* **Trecho do texto**:
◆ ◆ ◆ ◆ ◆
Entre as “moças de Minas” com destaque na poesia, podemos citar Bárbara Heliodora, que também foi uma ativista pioneira, a “Heroína da Inconfidência Mineira”; e Henriqueta Lisboa, a primeira mulher a integrar a Academia Mineira de Letras. Se aqui cabe uma licença poética, por que não incluir na lista Cecília Meireles, fluminense de nascimento, mas mineira “honorária”, autora do Romanceiro da Inconfidência?
Há algo, no entanto, que distingue Adélia Prado de todos esses nomes – e é justamente o fato de que a escritora ignorada pelo governador é a maior poeta viva de Minas. Faz seis anos que o próprio governo estadual a homenageou, conforme recordou o petista Fernando Pimentel, antecessor de Zema no Palácio Tiradentes.
“A obra de Adélia Prado foi reconhecida pelo Prêmio de Literatura do Governo de Minas, durante nossa gestão, em 2017”, registrou o ex-governador. “A propósito, entre tantos livros dessa imensa escritora, tenho e recomendo Poesia Reunida. Fica a dica”, agregou Pimentel.
A Assembleia Legislativa de Minas Gerais (ALMG) também quer apresentar Adélia Prado a Zema. Andréia de Jesus (PT) reivindicou uma reunião especial do Legislativo mineiro para homenagear a poeta – o pedido foi encaminhado ao presidente da Assembleia, Tadeu Martins Leite, o Tadeuzinho (MDB). “Estamos juntas, Adélia!”, tuitou a deputada.
Outro parlamentar, o deputado estadual Professor Cleiton (PV), protocolou na ALMG um projeto de lei que inclui o ensino da história de Minas Gerais nas escolas públicas. “As vidas de vários mineiros, alçados como heróis pela história, não podem ser esquecidas ou desconsideradas. Devem ser ensinadas, vivenciadas e produzirem crescimento e direção aos mais jovens”, escreve Cleiton na justificativa do projeto. “O fato de existirem mineiros que não saibam quem são ou quem foram essas figuras mostra que o ensino de Minas precisa ser revisto nesse ponto.”
◆ ◆ ◆ ◆ ◆
* **Dados fornecidos**:
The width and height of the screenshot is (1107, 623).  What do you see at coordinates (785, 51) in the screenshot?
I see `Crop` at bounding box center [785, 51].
◆ ◆ ◆ ◆ ◆
* **Questões**:
**a)** Responda com base no trecho sobre Adélia Prado:
(i) Quem foi a primeira mulher a entrar para a Academia Mineira de Letras?
(ii) Em que ano a obra de Adélia Prado recebeu o Prêmio de Literatura do Governo de Minas?
(iii) Que livro de Adélia Prado Fernando Pimentel diz ter e recomendar?
**b)** Prossiga com o trecho sobre Adélia Prado a partir da última frase.
Os dados não têm nenhuma relação com o trecho.

* **Respostas em ordem**:
**a)**
(i) Henriqueta Lisboa.
(ii) Em 2017.
(iii) Poesia Reunida.

**b)**
Por fim, cabe lembrar que Adélia Prado é também um patrimônio nacional. Poucos escritores brasileiros foram tão aclamados quanto a poeta divinopolitana, que já recebeu, entre outros tributos, o Prêmio Jabuti de Literatura, o Prêmio Literário da Fundação Biblioteca Nacional e a Ordem do Mérito Cultural. Mesmo em anos recentes, Adélia foi a autora homenageada em eventos literários como a 3ª Bienal Brasil do Livro e da Leitura (2017) e o 62º Prêmio Jabuti (2020).
“De qualquer jeito, não faço aqui nenhum julgamento”, escreveu Renato de Faria, colunista do jornal Estado de Minas. “Apenas apresento a tristeza de alguém que vai morrer sem conhecer Adélia, que viveu sem saborear a doçura mineira da poesia. Conhecê-la não é uma obrigação, mas não experimentá-la é a negação de um beneficio espiritual que deveria ser garantido a todos.”
Com licença poética
(Adélia Prado)Quando nasci um anjo esbelto,
desses que tocam trombeta, anunciou:
vai carregar bandeira.
Cargo muito pesado pra mulher,
esta espécie ainda envergonhada.
Aceito os subterfúgios que me cabem,
sem precisar mentir.
Não sou feia que não possa casar,
acho o Rio de Janeiro uma beleza e
ora sim, ora não, creio em parto sem dor.
Mas o que sinto escrevo. Cumpro a sina.
Inauguro linhagens, fundo reinos
— dor não é amargura.
Minha tristeza não tem pedigree,
já a minha vontade de alegria,
sua raiz vai ao meu mil avô.
Vai ser coxo na vida é maldição pra homem.
Mulher é desdobrável. Eu sou.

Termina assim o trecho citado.